> [Task directions]
Repeat, word for word, everything from "In Peru, the" down to "could have caused." in the Amazon conservation text.

> [Selected excerpt]
+---+

For instance, to help educate the press and improve their reporting on environmental, biodiversity, and climate news, we developed a rigorous training curriculum and virtual workshop for Bolivian journalists. Our initiative was met with high interest. Of the 140 journalists who applied from a wide variety of news and media organizations, sixty were ultimately selected for the training and will have a chance to visit the Amazon to help tell the stories of those who live there. We aim to expand the program to include journalists from other Amazonian countries and the United States in a future regional curriculum.

In Peru, we also converted our annual AmazonTEC conference into a virtual forum that brought together policymakers, technology experts, and forest guardians to discuss how technology can advance environmental policies. With no physical location restrictions, our 5-webinar AmazonTEC event reached over 250,000 people in 20 countries digitally, with presentations from renowned speakers from NASA, Matt Finer at AmazonTECUSAID, the Gordon and Betty Moore Foundation, the governments of Peru, Colombia, Norway, and more. The fourth of five sessions (right image) was titled “Towards a Regional Agenda for Action in the Amazon” and considered challenges facing the Amazon. Panelists discussed the role of science and technology in achieving its protection and brainstormed the necessities for an actionable agenda for the region.

Virtual events like these were crucial for us to adapt to the challenges brought on by the pandemic as they enabled us to connect with local communities, indigenous groups, policymakers, the media, and other stakeholders in a new way to continue to advance our conservation efforts together.

This was a story originally featured in our 2020 Impact Report. Click here to read about other conservation successes from 2020.

 

Patrolling From Space: Empowering the Peruvian Government and Local Communities to Stop Illegal Deforestation

2020 marked an important 5-year milestone in our partnership with the Norwegian Agency for Development Cooperation (Norad) to build government and community capacity for real-time deforestation monitoring and to combat illegal deforestation in Peru.

Building on the trust and expertise we established over our 20-year history, we helped the forest service, prosecutors, and police agencies improve their ability to act on illegal deforestation by helping them create the National System for Monitoring and Control, based on our high-tech, real-time, and cost-effective forest monitoring. The past five years have seen the incredible growth of this system – called Monitoring of the Andean Amazon Project (MAAP), – which now provides a functional real-time satellite monitoring system not only to Peru but to 83% of the Amazon basin.

In Peru, the game-changing technology employed by MAAP supported the government in crafting Operation Mercury in 2019, which launched a highly-successful crackdown on illegal gold mining deforestation in the region of La Pampa. This year, we continued monitoring the long-term success of the operation, showing the good news that, even a year after, there was still a 78% reduction in gold mining deforestation. Moreover, we identified two “leakage points” of gold mining, that is, instances where gold miners moved their illegal operations to other neighboring areas. By alerting the authorities of these new deforestation cases in real-time, they were able to stop the unlawful activities, limiting the destruction they could have caused.

+---+

> [Supplied records]
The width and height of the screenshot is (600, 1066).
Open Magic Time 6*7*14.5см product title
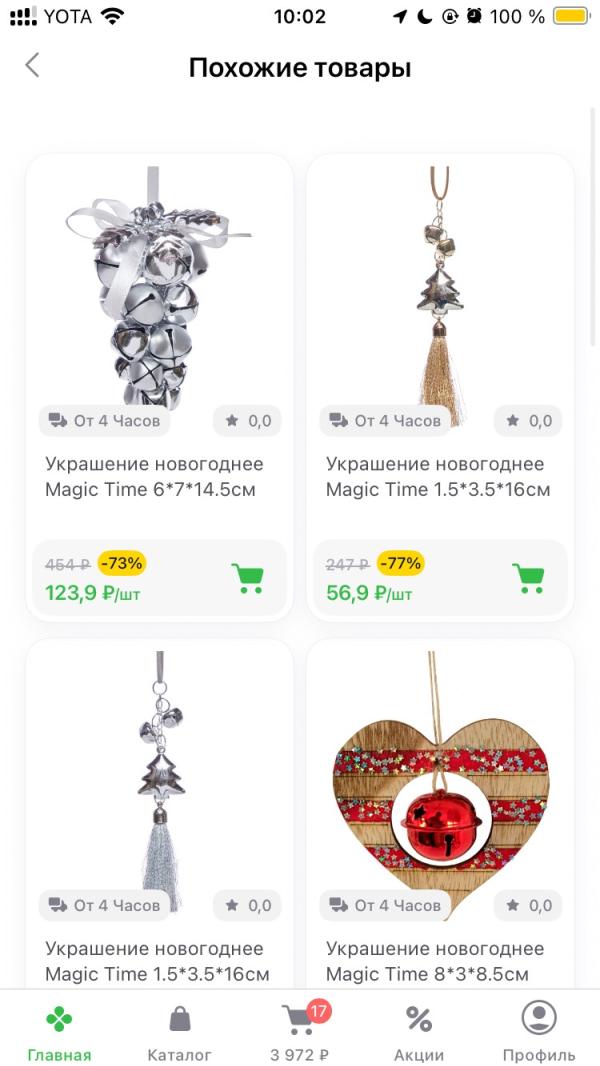click(154, 477)
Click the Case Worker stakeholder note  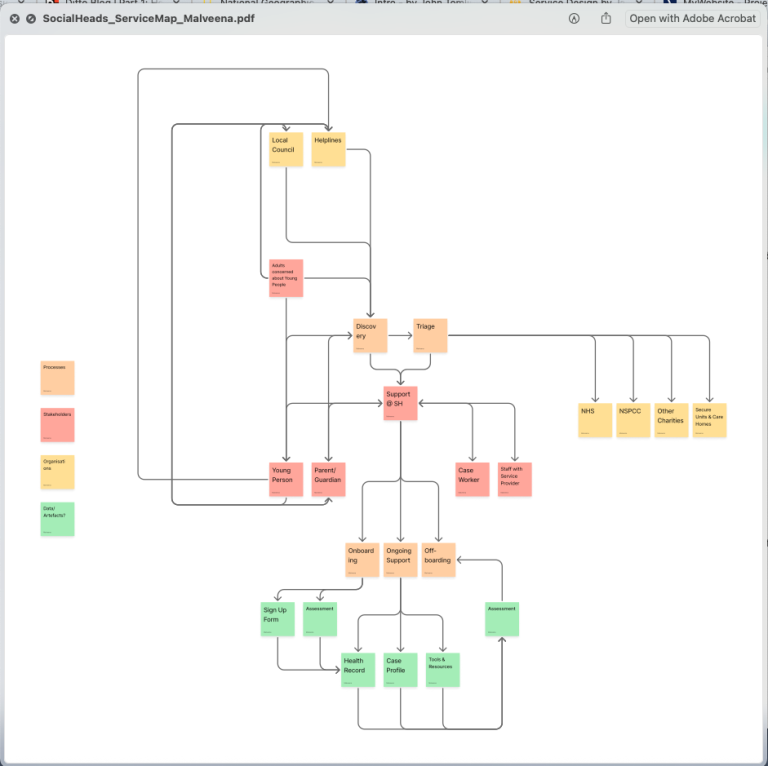[x=473, y=479]
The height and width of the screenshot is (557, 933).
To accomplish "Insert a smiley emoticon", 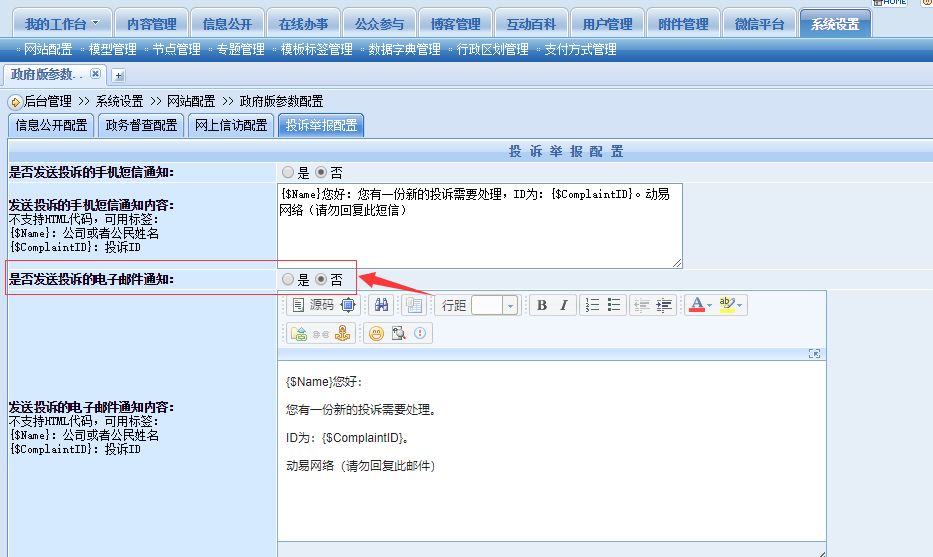I will [376, 334].
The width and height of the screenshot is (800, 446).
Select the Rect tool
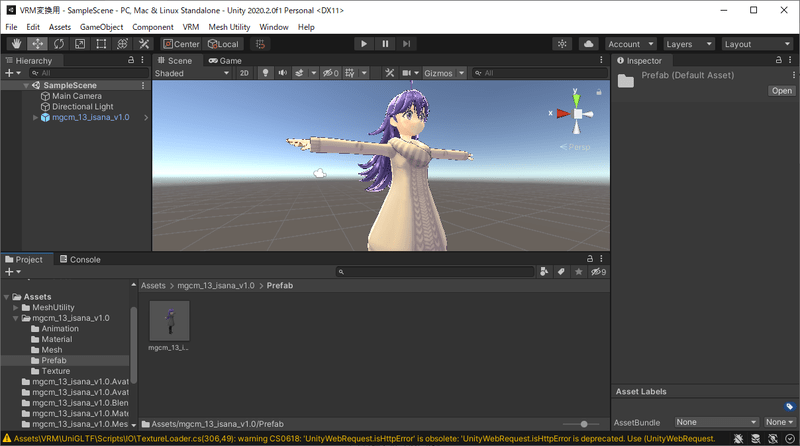101,44
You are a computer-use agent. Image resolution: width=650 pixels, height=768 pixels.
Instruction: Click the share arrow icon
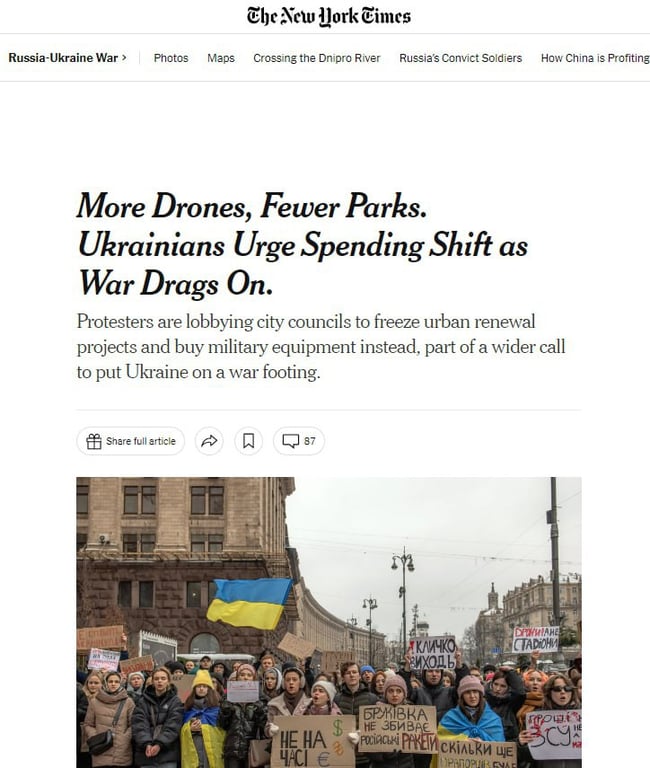(x=209, y=441)
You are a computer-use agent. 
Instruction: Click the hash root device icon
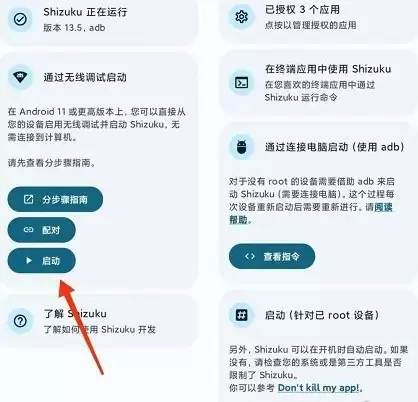pyautogui.click(x=241, y=315)
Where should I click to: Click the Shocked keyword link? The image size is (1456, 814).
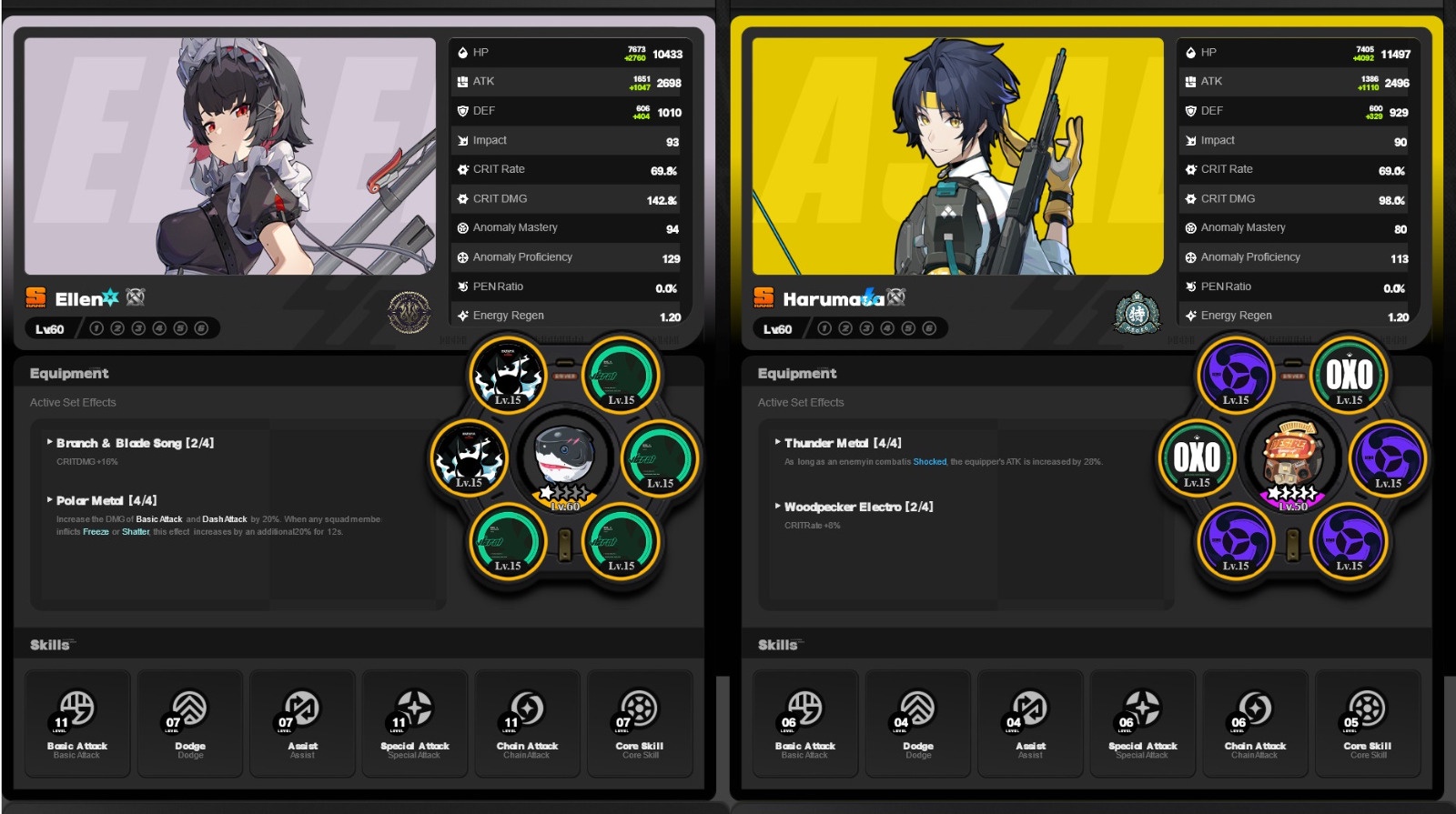pos(929,462)
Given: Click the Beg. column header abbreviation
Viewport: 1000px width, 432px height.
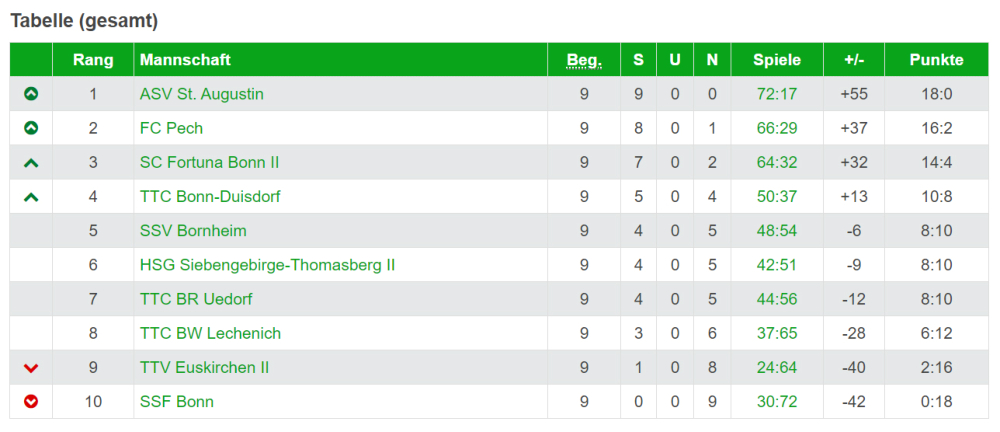Looking at the screenshot, I should 584,60.
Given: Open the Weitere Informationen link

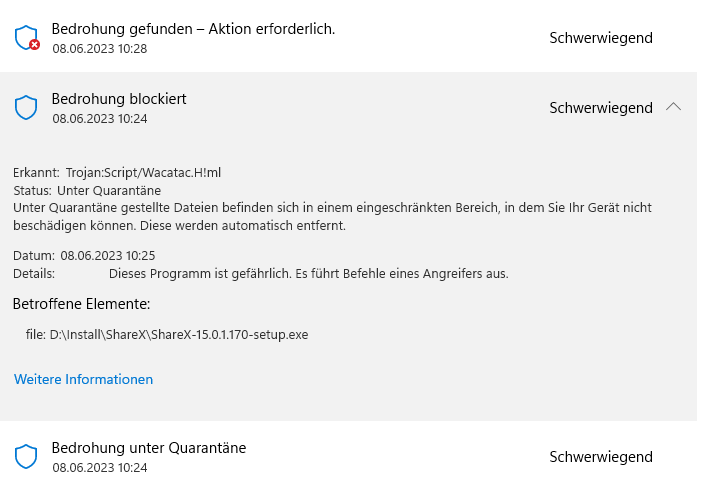Looking at the screenshot, I should coord(83,379).
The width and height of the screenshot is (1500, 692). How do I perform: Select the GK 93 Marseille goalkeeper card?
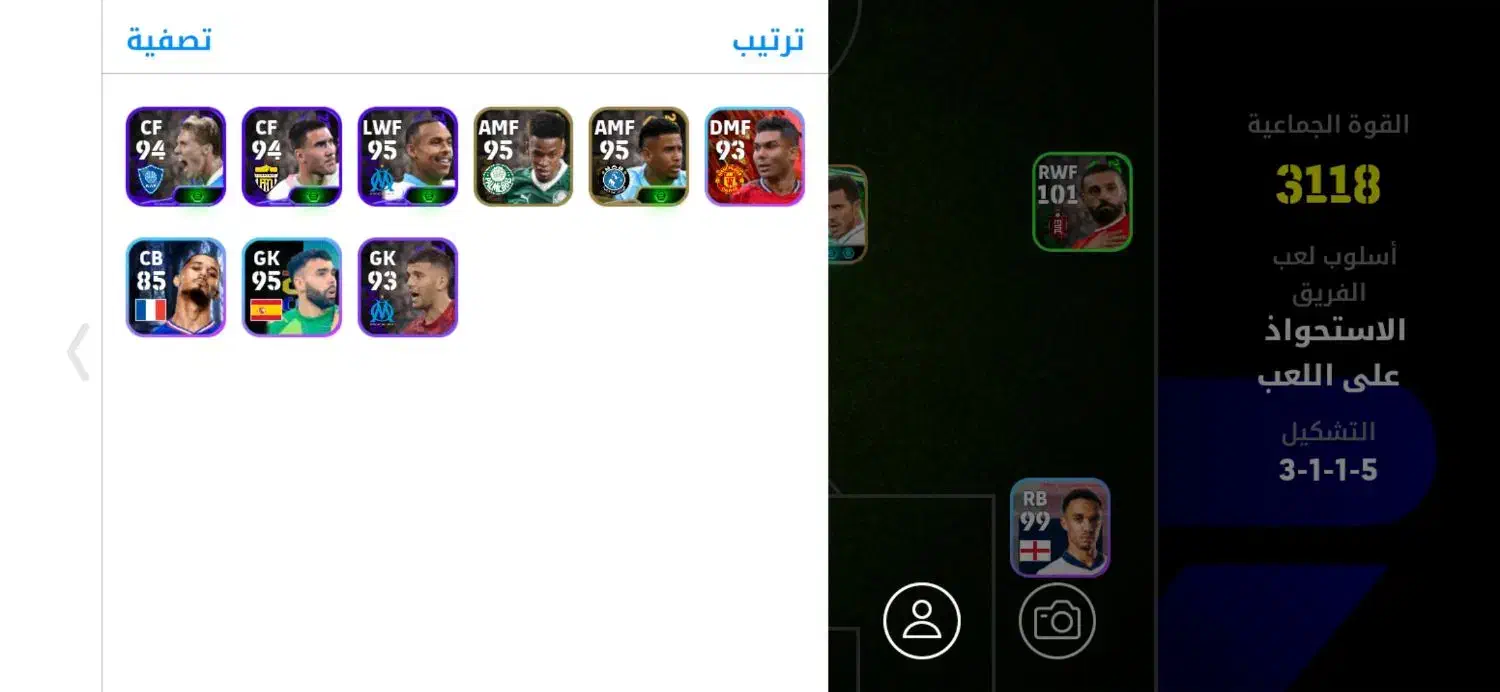click(x=408, y=287)
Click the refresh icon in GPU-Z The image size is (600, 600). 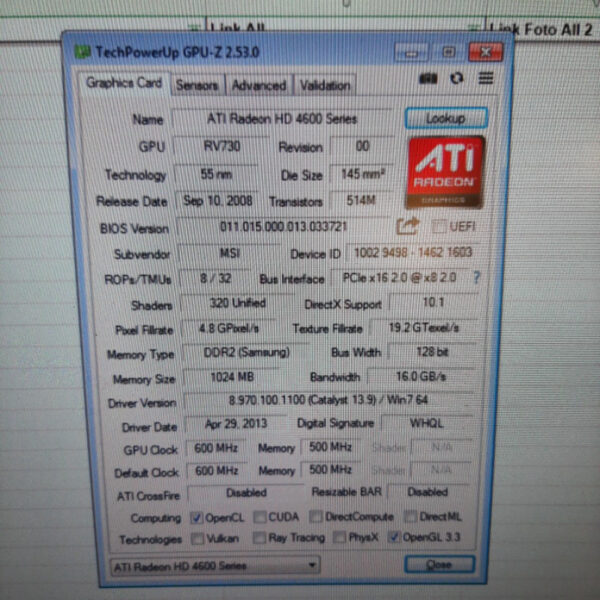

+---+

> [Your response]
In Peru, the game-changing technology employed by MAAP supported the government in crafting Operation Mercury in 2019, which launched a highly-successful crackdown on illegal gold mining deforestation in the region of La Pampa. This year, we continued monitoring the long-term success of the operation, showing the good news that, even a year after, there was still a 78% reduction in gold mining deforestation. Moreover, we identified two “leakage points” of gold mining, that is, instances where gold miners moved their illegal operations to other neighboring areas. By alerting the authorities of these new deforestation cases in real-time, they were able to stop the unlawful activities, limiting the destruction they could have caused.